• Click-target data

──────────

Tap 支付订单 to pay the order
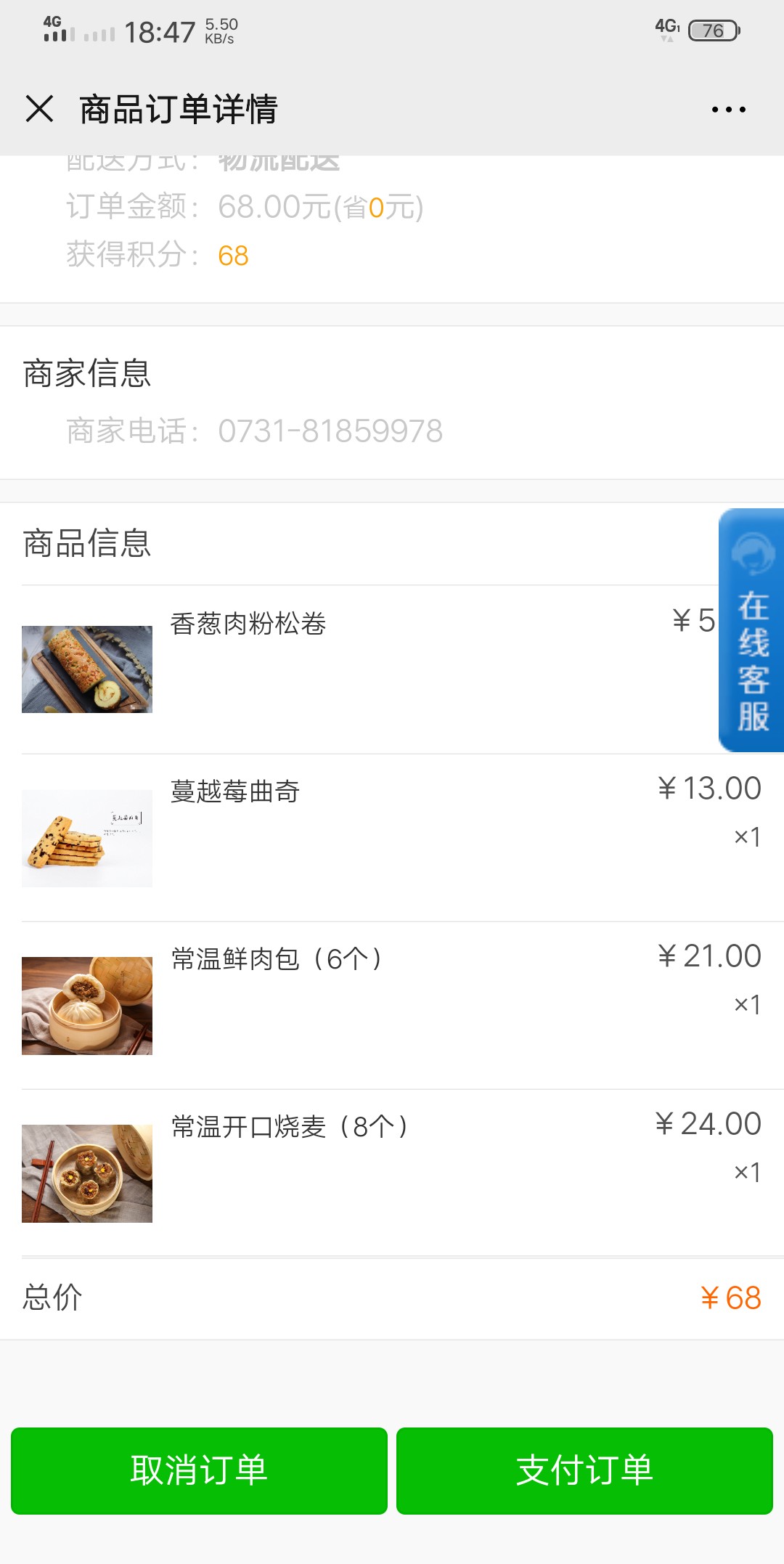The image size is (784, 1564). click(584, 1470)
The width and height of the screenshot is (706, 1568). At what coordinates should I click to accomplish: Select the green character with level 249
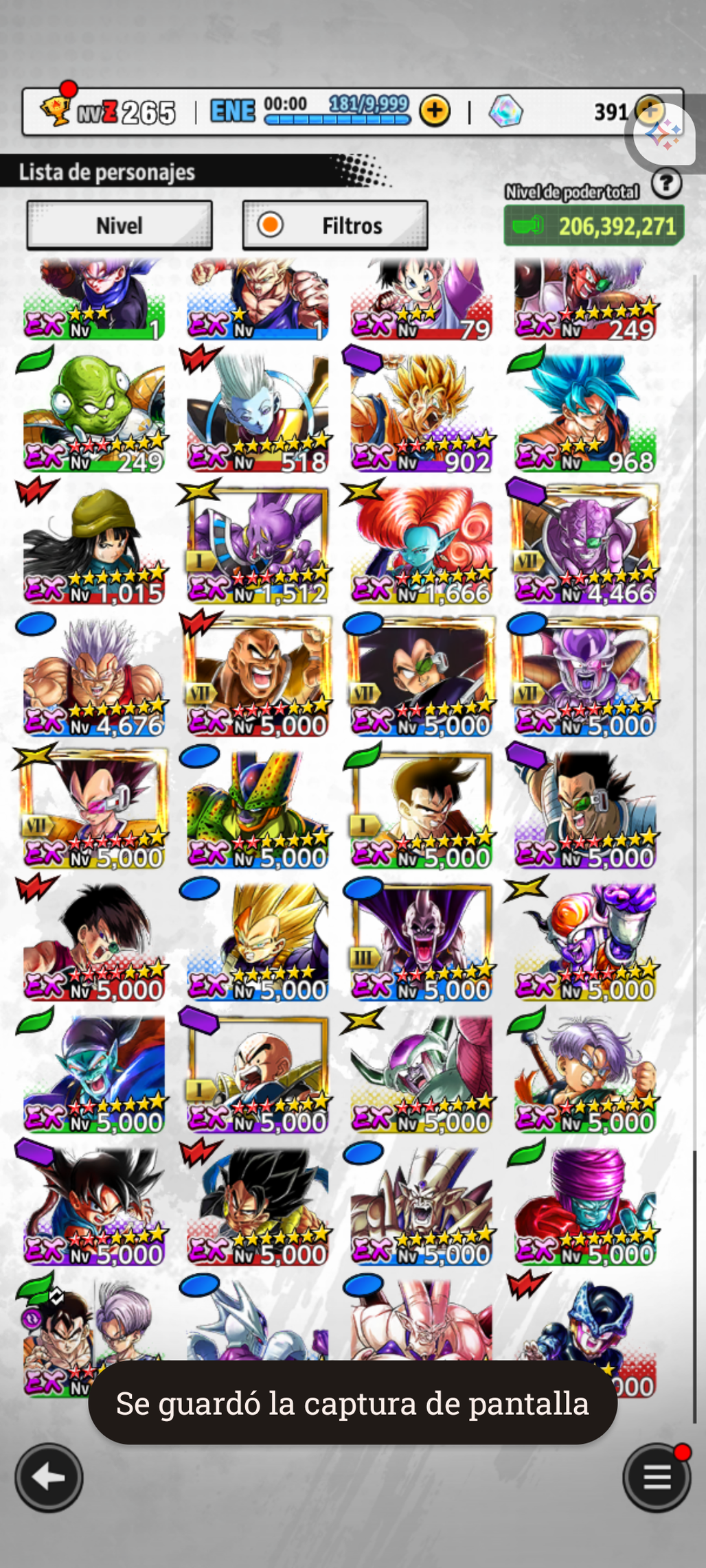tap(94, 412)
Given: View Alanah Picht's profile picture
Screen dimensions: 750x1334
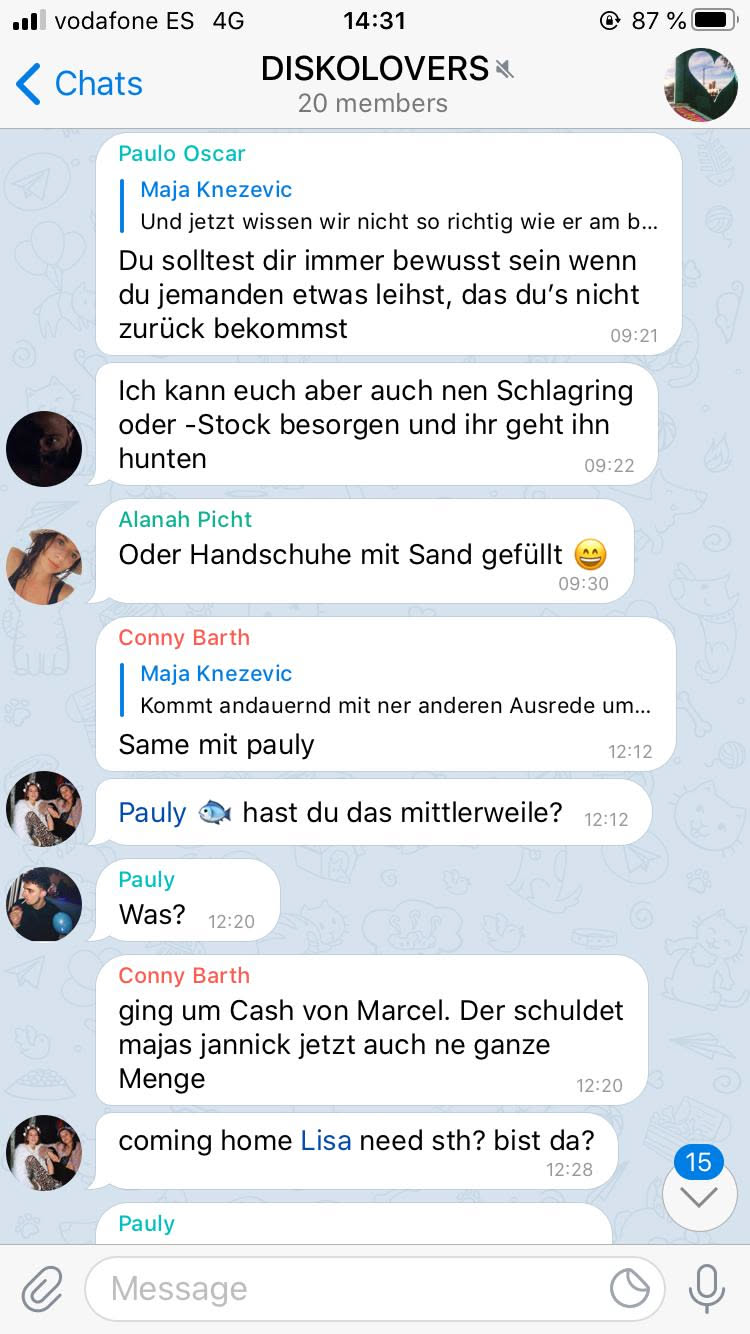Looking at the screenshot, I should click(44, 566).
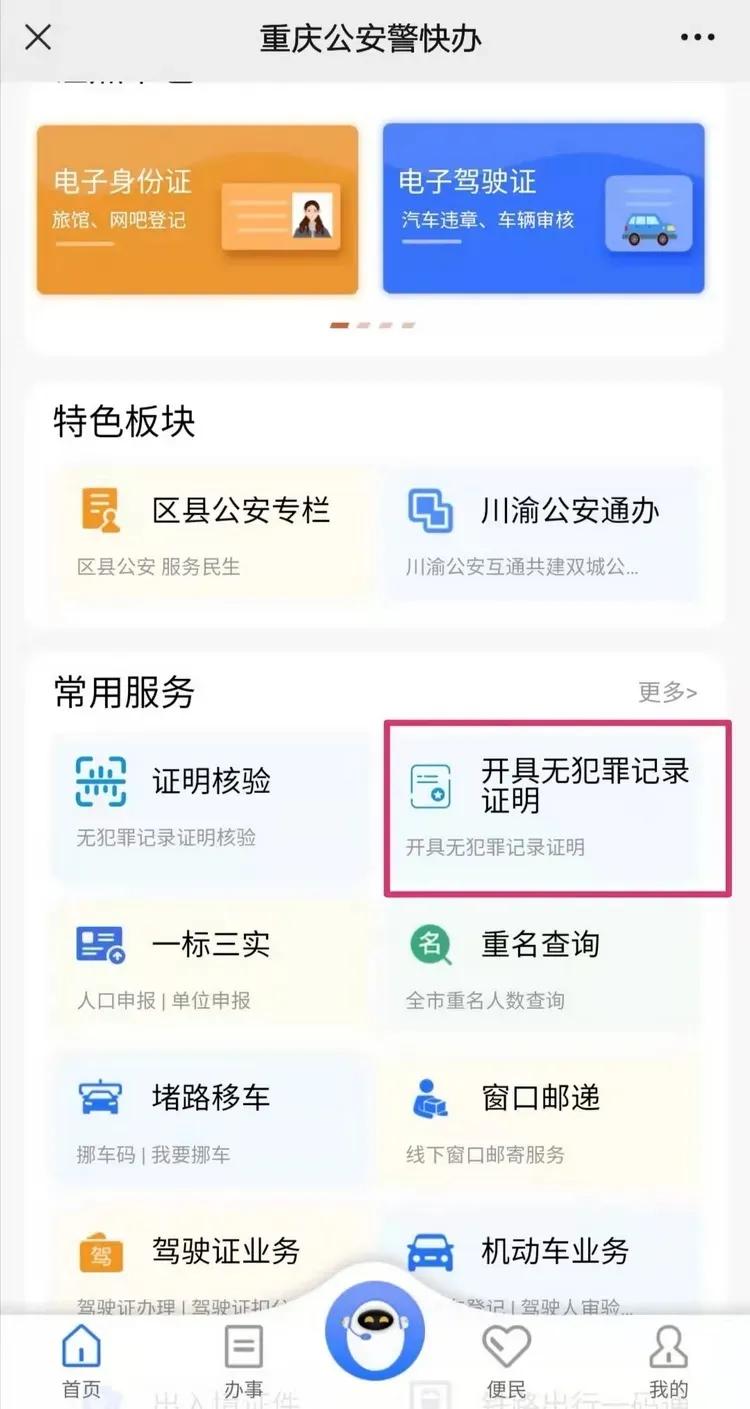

──────────

• PROBLEM DETAILS
Please output every row above word for word, omitting the pictures.

• RESPONSE TO THIS TASK
Tap 支付订单 to pay the order
The image size is (784, 1564). click(584, 1470)
The width and height of the screenshot is (706, 1568). At what coordinates should I click to accomplish: Select the green character with level 249
tap(94, 412)
Given: View Alanah Picht's profile picture
Screen dimensions: 750x1334
Looking at the screenshot, I should click(44, 566).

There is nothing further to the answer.